Я спросил Мольтке, считает ли он нашу [операцию], предпринятую у Прессбурга, опасной или же не внушающей опасений. До сих пор наша репутация оставалась незапятнанной. Если можно с уверенностью рассчитывать на благоприятный исход, то следовало бы дать произойти сражению и установить начало перемирия на полдня позже; победа, естественно, укрепила бы наше положение при переговорах. В противном случае лучше было бы отказаться от этого предприятия. Он ответил мне, что считает исход сомнительным, а операцию — рискованной; впрочем, на войне все опасно. Это заставило меня рекомендовать его величеству такое соглашение о перемирии, согласно которому военные действия должны были прекратиться в воскресенье, 22-го числа, в полдень и не могли быть возобновлены до полудня 27-го числа. Генерал фон Франзеки получил 22-го утром, в 71/2 часов, извещение о наступающем в тот же день перемирии и приказание сообразовать с этим свои действия. Сражение, которое он вел под Блуменау[112], должно было быть поэтому прервано в 12 часов.
IV
Тем временем у меня шли конференции с Карольи и Бенедетти, которому благодаря неповоротливости нашей военной полиции в тылу армии удалось в ночь с 11 на 12 июля добраться до Цвиттау[113] и появиться внезапно перед моей постелью. На этих конференциях я выяснил условия, на которых мир был достижим. Бенедетти заявил, что увеличение Пруссии максимум на 4 миллиона душ в Северной Германии при сохранении линии Майна в качестве южной границы не повлечет за собой французского вмешательства, и указал, что такова основная линия наполеоновской политики[114]. Он, несомненно, надеялся образовать южногерманский союз в качестве филиала Франции.
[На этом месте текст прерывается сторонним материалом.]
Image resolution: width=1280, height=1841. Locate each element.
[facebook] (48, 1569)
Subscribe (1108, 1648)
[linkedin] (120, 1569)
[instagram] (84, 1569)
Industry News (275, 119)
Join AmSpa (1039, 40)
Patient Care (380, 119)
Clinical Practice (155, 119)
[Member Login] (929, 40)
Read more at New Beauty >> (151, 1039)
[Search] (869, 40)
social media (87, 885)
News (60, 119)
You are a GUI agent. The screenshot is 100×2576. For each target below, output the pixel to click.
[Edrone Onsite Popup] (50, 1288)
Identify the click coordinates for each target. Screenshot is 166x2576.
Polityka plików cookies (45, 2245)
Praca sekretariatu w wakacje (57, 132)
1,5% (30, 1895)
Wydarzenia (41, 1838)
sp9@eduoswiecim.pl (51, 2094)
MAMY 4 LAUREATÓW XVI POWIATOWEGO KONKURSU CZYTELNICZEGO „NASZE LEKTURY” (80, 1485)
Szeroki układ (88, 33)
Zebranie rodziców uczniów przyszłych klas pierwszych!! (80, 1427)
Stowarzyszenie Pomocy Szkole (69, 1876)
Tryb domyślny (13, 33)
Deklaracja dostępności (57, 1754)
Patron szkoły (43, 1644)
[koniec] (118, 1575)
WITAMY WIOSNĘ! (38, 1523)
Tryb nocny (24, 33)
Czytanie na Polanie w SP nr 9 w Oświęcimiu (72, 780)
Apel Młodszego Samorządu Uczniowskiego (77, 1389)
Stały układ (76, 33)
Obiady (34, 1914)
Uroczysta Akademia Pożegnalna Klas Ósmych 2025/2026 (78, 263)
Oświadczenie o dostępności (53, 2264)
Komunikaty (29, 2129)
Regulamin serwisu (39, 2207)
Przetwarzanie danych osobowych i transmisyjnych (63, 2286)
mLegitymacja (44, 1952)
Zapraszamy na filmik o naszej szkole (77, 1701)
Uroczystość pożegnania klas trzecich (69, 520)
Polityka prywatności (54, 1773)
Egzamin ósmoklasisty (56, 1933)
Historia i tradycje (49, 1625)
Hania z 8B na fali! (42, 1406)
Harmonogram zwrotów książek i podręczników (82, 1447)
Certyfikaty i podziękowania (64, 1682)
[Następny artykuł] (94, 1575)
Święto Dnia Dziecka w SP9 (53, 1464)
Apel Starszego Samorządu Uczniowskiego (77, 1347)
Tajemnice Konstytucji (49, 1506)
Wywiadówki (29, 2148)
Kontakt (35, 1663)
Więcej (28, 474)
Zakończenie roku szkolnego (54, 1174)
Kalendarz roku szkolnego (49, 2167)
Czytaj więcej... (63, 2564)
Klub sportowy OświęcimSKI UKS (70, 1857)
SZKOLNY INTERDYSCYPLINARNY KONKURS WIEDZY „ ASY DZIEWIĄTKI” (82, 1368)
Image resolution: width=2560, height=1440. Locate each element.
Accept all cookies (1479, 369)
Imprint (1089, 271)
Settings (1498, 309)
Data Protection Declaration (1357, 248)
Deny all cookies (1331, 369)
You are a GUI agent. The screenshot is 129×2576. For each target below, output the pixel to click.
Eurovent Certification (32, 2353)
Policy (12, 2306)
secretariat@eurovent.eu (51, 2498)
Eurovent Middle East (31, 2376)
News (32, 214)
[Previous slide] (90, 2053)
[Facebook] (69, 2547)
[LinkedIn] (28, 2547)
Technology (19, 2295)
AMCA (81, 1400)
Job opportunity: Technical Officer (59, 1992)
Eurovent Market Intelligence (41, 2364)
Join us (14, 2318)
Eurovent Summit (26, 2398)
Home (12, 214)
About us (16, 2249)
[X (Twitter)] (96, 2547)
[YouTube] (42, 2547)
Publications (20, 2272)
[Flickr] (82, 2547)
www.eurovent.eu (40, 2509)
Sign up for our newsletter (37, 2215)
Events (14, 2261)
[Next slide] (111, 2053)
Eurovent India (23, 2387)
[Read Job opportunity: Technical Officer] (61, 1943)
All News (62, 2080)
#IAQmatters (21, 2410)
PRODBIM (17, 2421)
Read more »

Австрия выступила из Германского союза и готова была полностью признать порядки, которые король введет в Северной Германии, при условии сохранения целостности Саксонии. Эти условия заключали в себе все, что нам было нужно: свободу действий в Германии.
По приведенным выше соображениям, я твердо решил превратить принятие австрийских предложений в вопрос доверия кабинету. Положение было затруднительным; всех генералов объединяло нежелание прервать наше до сих пор победное шествие, а король чаще и с большей готовностью шел в те дни навстречу влиянию военных, нежели моему. Я был единственным человеком в главной квартире, который нес в качестве министра политическую ответственность и который обязательно должен был составить себе то или иное мнение о ситуации и принять то или иное решение, не имея возможности ссылаться впоследствии на чей-либо посторонний авторитет в виде ли коллегиального решения или приказов свыше. Как сложится будущее и каков будет в зависимости от этого приговор света, я, как и всякий иной, не мог предвидеть, но из всех, кто был налицо, один лишь я был по закону обязан иметь, высказывать и отстаивать свое мнение[115]. Я составил себе это мнение в упорном размышлении о нашем будущем положении в Германии и наших будущих отношениях с Австрией, готов был нести за него ответственность и отстаивать его перед королем. Мне было известно, что в генеральном штабе меня называют «Квестенберг в лагере», и отождествление меня с валленштейновским придворным военным советником не слишком льстило мне[116].